The two women were in the storage room used for the ammunition stock.
In recent days, a fresh batch of zombies had appeared out of the Texas Hill Country. There was speculation that they were from one of the fort’s neighboring towns. A few of the zombies had been somewhat recognizable as former friends or business acquaintances. Nerit had ordered the horde destroyed, and a good chunk of ammunition had been used up.
“We still got a lot in these other boxes,” Katie reminded her.
“Yeah, but if they don’t find fresh supplies, we better learn to make our own bullets soon,” Peggy responded.
Katie nodded, her hand gently rubbing her swelling belly. In the days before the zombie uprising, she had never imagined being pregnant. It was something her wife, Lydia, and she had discussed a few times, but adoption had always been seen as the route to go. Now, time was more precious and not to be squandered. Death was everywhere as the living struggled to maintain a foothold on the world.
She had been forced to decide when the world ended whether to let her sorrow drag her down into the depths of despair and give up or fight to survive. She had chosen to survive. In the silence of the night, she still mourned Lydia and their old life, but she had also allowed herself to let go of the old world. That had opened the door for her to find love with Travis and now they were expecting a baby.
“Jason and the kids are working on new weapons for the perimeter. It’s scary how good they are at inventing diabolical ways to take out the zombies,” Katie remarked as they moved to the next box.
“Yeah, well, kids are always good at finding ways to be in trouble. They’re just frying zombies instead of ants now.” Peggy looked around the room at all the shelves stuffed with battered boxes of ammo. “It never feels like enough, does it?”

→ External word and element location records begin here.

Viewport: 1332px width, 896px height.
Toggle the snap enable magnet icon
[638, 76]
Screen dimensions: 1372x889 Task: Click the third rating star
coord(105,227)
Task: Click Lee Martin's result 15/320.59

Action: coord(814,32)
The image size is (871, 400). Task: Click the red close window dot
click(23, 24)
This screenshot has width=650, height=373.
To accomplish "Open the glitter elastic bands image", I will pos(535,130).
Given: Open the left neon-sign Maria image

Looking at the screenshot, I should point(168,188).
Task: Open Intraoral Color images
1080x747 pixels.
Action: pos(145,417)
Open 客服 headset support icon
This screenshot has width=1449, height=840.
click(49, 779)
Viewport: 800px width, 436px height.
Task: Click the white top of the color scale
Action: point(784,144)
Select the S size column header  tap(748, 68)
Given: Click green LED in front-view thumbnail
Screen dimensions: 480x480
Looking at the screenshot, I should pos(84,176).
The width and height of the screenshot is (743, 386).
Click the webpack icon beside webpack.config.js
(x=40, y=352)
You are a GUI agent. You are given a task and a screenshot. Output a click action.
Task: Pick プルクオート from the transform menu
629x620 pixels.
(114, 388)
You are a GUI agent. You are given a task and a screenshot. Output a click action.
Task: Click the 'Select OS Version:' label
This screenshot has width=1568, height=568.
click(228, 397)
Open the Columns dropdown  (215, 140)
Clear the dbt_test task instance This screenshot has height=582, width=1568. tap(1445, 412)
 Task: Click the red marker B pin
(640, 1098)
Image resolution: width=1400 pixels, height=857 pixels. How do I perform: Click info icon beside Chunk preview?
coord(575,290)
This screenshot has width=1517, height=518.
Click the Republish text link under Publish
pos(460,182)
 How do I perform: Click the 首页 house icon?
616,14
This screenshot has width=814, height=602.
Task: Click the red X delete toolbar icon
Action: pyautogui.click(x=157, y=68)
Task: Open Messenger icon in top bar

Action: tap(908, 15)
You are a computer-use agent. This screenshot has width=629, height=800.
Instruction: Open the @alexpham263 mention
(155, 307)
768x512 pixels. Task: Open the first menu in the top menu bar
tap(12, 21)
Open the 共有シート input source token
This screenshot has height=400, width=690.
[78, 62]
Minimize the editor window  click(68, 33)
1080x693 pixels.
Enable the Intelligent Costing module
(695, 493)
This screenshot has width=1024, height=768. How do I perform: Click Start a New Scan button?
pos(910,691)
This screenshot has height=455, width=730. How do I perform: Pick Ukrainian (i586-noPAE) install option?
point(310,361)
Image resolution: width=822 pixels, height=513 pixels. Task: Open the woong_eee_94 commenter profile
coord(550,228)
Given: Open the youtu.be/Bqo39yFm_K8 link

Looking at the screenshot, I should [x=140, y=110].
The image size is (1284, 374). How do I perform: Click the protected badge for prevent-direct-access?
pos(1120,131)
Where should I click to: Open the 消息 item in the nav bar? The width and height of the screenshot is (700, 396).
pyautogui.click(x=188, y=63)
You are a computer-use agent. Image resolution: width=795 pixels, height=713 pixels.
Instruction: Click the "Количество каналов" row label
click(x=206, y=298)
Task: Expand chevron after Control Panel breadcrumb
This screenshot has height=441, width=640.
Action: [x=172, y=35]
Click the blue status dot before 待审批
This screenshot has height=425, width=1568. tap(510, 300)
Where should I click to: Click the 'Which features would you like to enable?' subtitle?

Peggy looked down, her expression clouded with fear and pain, and then she shrugged. “Nothing we can do but keep going and hope to God we don’t get eaten.”
There was nothing really to say to that, so Katie kept quiet. Everyone in the fort had their moments. It seemed to be happening more now. Travis was gloomy about the dampened spirits of the fort, but Katie thought it was probably only natural. There were more cold, overcast days than sunny. Also, illnesses had been working their way through the fort population. The flu had already made one pass and a bad cold had many people stuck in bed. Plus, the safety of the fort allowed people to actually have moments of peace. Strangely, it was easier to shove all that pain and terror away when fighting to live. It was the mundane daily routine that made things harder to handle. Old ghosts and old memories seemed to surface at unexpected moments.